Wednesday, January 21, 2009

Hong Kong Protesters Target Citi for Lehman Losses

Hong Kong Protesters Target Citi for Lehman Losses


The bankruptcy of Lehman Brothers has turned Alex Chow into one of Hong Kong's most unlikely street protestors. Nearly every day for the past month, the 50-year-old white-collar worker has spent his lunch hour protesting in front of a Citibank branch amid the office towers of the Central District. Clad in a conservative blue suit and owl-like glasses, Chow leads a group of demonstrators who lost much of their savings after Citi sold them financial products backed by Lehman. "They claimed it was like a money market," says Chow. "But it was very high-risk gambling."

In an attempt to get their money back, Chow and other middle-class Hong Kong investors have taken to the streets. With bullhorns blaring slogans such as "Citibank, shame of America!" they stand at one of the busiest corners in the city, across from a multilevel Louis Vuitton shop, carrying signs denouncing Citi as a "devil bank" that "swindled us out of our life savings." Some wear face masks (because, says Chow, they're ashamed to have lost so much), although Chow himself has no hesitation in appearing publicly. The goal, he says, is to "push the bank to make some compensation."

So far, they have made little headway. With New York-based Citigroup (C) breaking itself into pieces to survive, the bank has far bigger problems than the complaints of Chow and his crew. The bank says it has taken their complaints seriously and has looked into the allegations. "We have already had individual meetings with them several times," says Citibank Hong Kong spokeswoman Kathy Cheung. "We have studied their cases and carried out investigations." The conclusion? "Their cases are not valid," she says. "Everything was conducted in a professional manner. They signed the documents. We have seen nothing to indicate the transactions were carried out without their authority."

Compensation for Some

Not all the cases are so clear cut in favor of the bank, though. In instances where Citi finds salespeople behaved inappropriately, the bank will compensate investors, says Cheung. The bank won't comment on the number of those cases or the amount of compensation involved. However, Cheung says the bank has received "over 500 complaints so far" from the "under 2,000 customers" who had invested through Citi in Lehman equity-linked notes and market-linked notes issued by the doomed bank. Cheung argues not all of the people who have taken to the streets were naive and didn't know what they were signing. "A lot of them are experienced investors," she says. "They know they may not have a case, but they still try."

Chow disputes Citi's conclusion and has taken his case to court. Last June, he alleges, a Citi agent behaved inappropriately when convincing him to buy a Lehman $130,000 equity-linked note. "They did not disclose there was no guarantee," he says. "We had a feeling it was only a safe deposit instead of a high-risk investment."

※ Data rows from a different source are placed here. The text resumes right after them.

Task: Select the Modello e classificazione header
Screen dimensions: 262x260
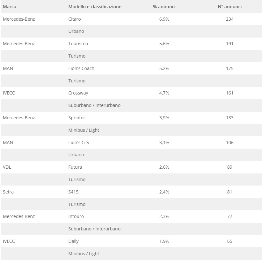Action: pos(95,7)
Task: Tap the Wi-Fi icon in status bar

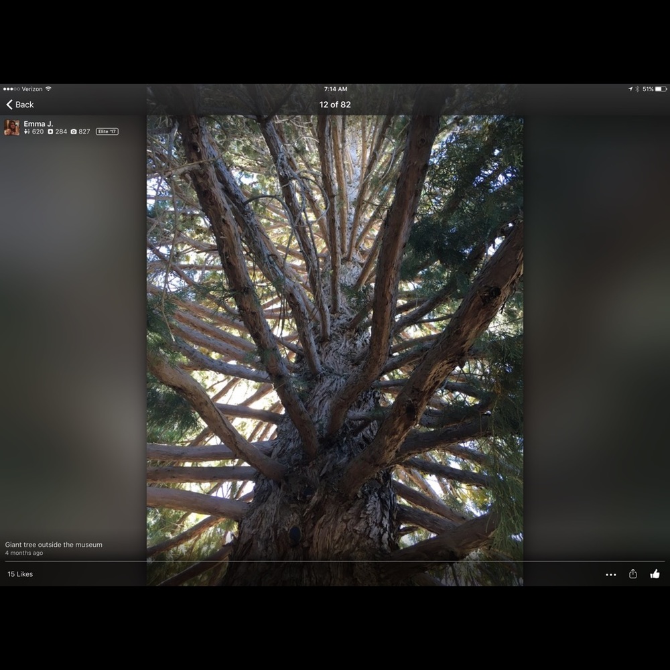Action: point(48,89)
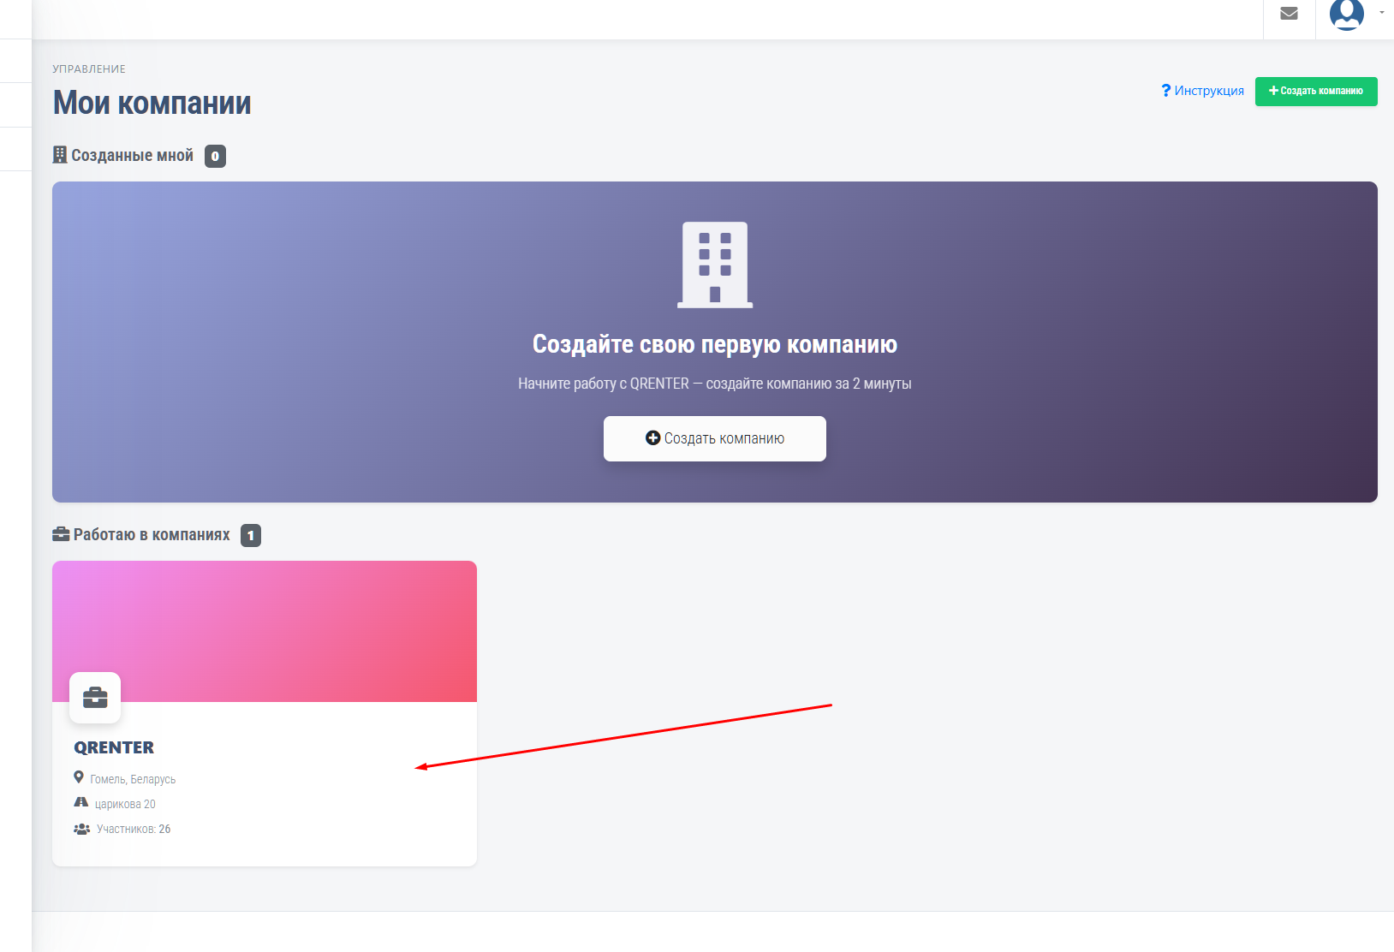1394x952 pixels.
Task: Open the Инструкция help link
Action: [x=1202, y=91]
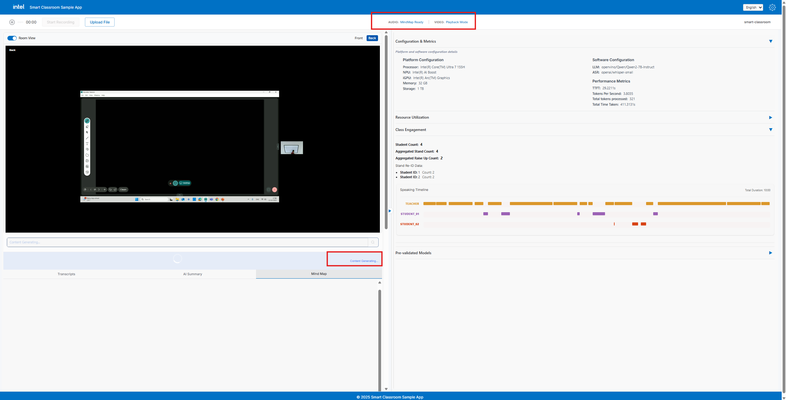
Task: Open the settings gear icon
Action: coord(772,7)
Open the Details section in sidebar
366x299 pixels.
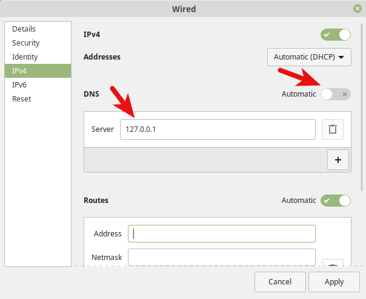pyautogui.click(x=24, y=29)
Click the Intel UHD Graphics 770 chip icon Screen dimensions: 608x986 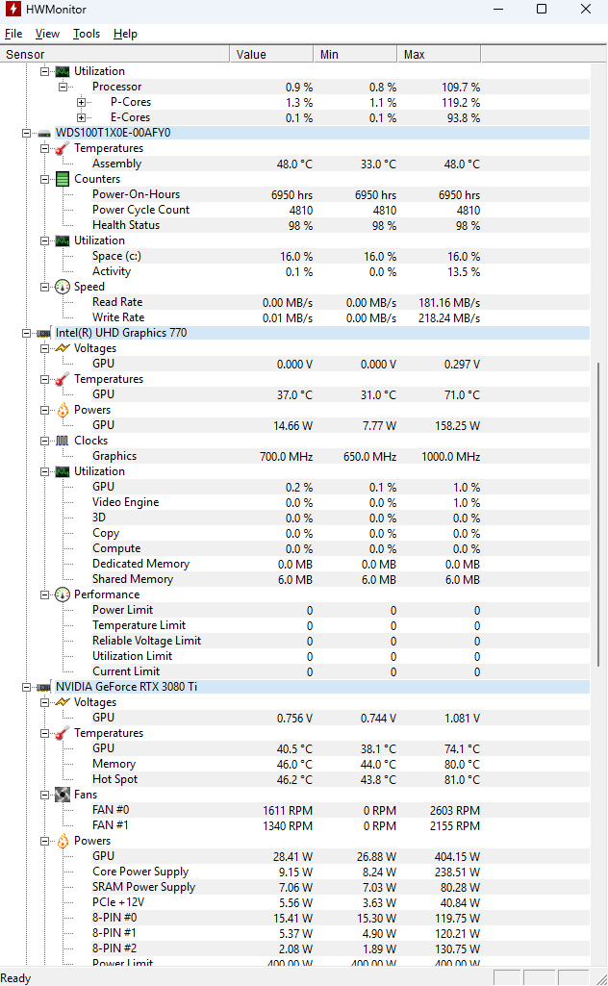[x=44, y=333]
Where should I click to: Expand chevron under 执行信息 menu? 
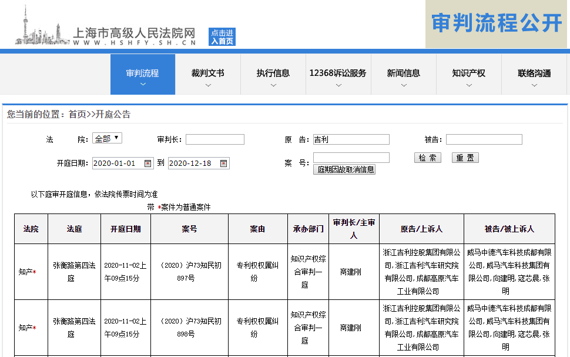273,85
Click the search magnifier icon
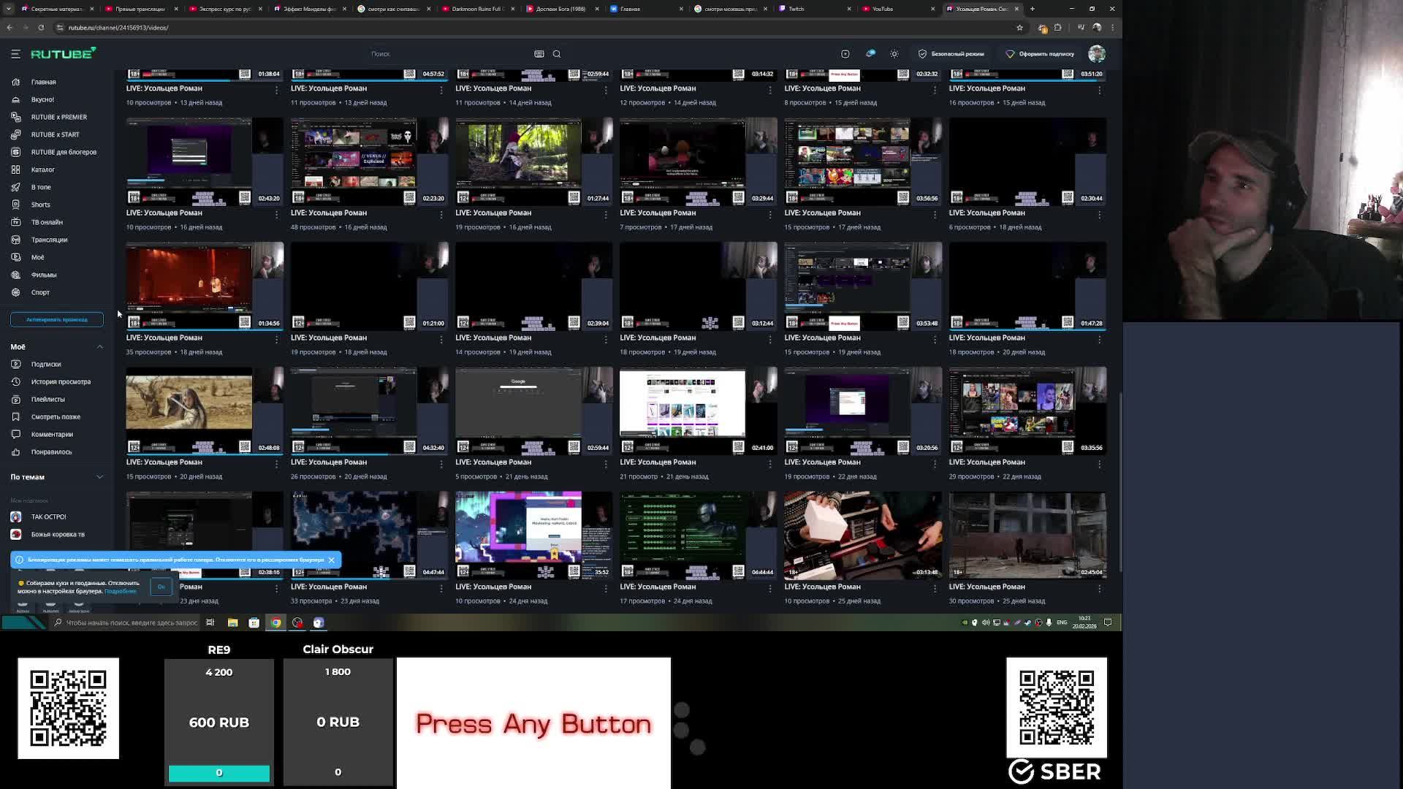This screenshot has width=1403, height=789. (x=557, y=54)
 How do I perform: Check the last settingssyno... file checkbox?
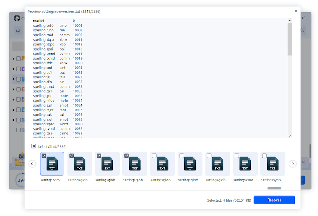264,156
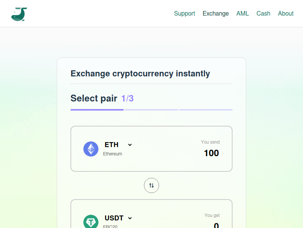This screenshot has width=303, height=228.
Task: Click the 1/3 step indicator
Action: [x=127, y=98]
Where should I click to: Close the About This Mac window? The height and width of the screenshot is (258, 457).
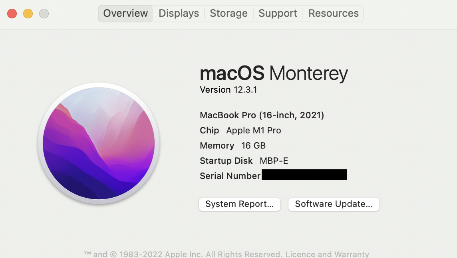tap(12, 14)
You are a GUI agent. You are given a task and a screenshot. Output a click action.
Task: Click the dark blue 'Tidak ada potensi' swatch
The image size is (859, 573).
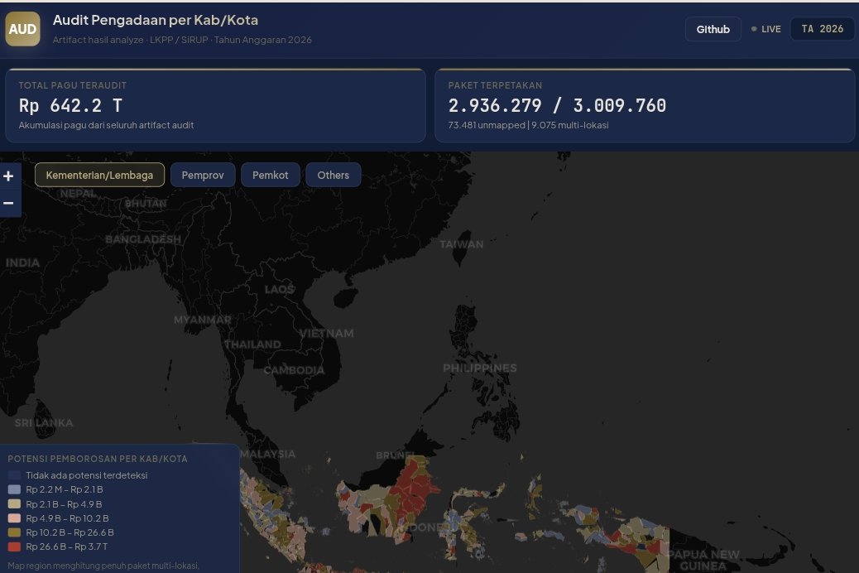(x=14, y=475)
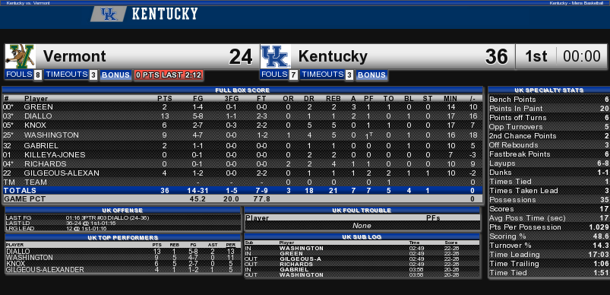Click the UK logo in the header banner
This screenshot has height=295, width=610.
pyautogui.click(x=109, y=14)
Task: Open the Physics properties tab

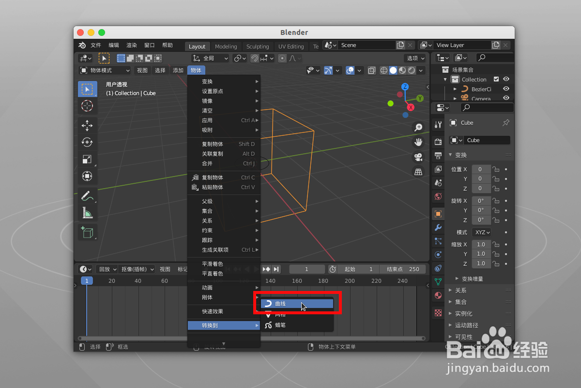Action: coord(438,254)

The concerns of small investors such as Chow hurt by the Lehman collapse is a hot political issue in Hong Kong. Investors in the city purchased some $2.5 billion in Lehman structured notes (known as mini-bonds) and other products. The Core Group of Citibank Victims, launched in October to lobby on behalf of investors who had purchased Lehman products through the bank, has more than 1,000 members, says Lawrence Tse, 48, who heads the group. Overall, he puts the number of Hong Kong people who purchased Lehman products from banks locally at more than 20,000.

Bank Misconduct?

Lawmakers have been critical of the banks in the fallout from the Lehman failure, and regulators are vowing to tighten rules governing how banks market such products. On Jan. 16 the Hong Kong Monetary Authority (HKMA), the territory's top banking regulator, announced it had referred to the Securities & Futures Commission (SFC) eight Lehman-related cases involving complaints of alleged misconduct by two banks. A spokesman for the HKMA told BusinessWeek no executives were available to comment. However, according to its Web site, the HKMA has referred a total of 251 cases involving 15 banks to the SFC since October. In a Jan. 9 statement, the HKMA said it has also informed banks it expects them to implement a series of measures "aimed at strengthening the existing regulatory regime and investor protection framework."

Still, Chow and his band of protestors say the government should do far more. Josip Ma is chairman of the Right to Inherent Dignity Movement Assn., a group advocating for people caught up in the Lehman debacle. "Why did the government allow these wholly unregulated, uncontrolled products to be sold to the public?" he asks. Ma argues that blaming people who lost money isn't fair. "Everybody thinks we have good regulations, control, supervision," he says, so investors expect the government to protect them from "unusual terms, hidden risks, and legal pitfalls." Tse, from the Core Group of Citibank Victims, says his organization is talking with similar groups in Taiwan, Macao, and Singapore about joining forces to launch a class action in the U.S. "We are not satisfied with the attitude of the [Hong Kong] government," he says.

Chow knows many pedestrians passing by him and the other protestors in front of the Citi branch are skeptical of their motives. "Most of them think, you must want to get more money," he says. "But that's not true." The street protests, he vows, will continue.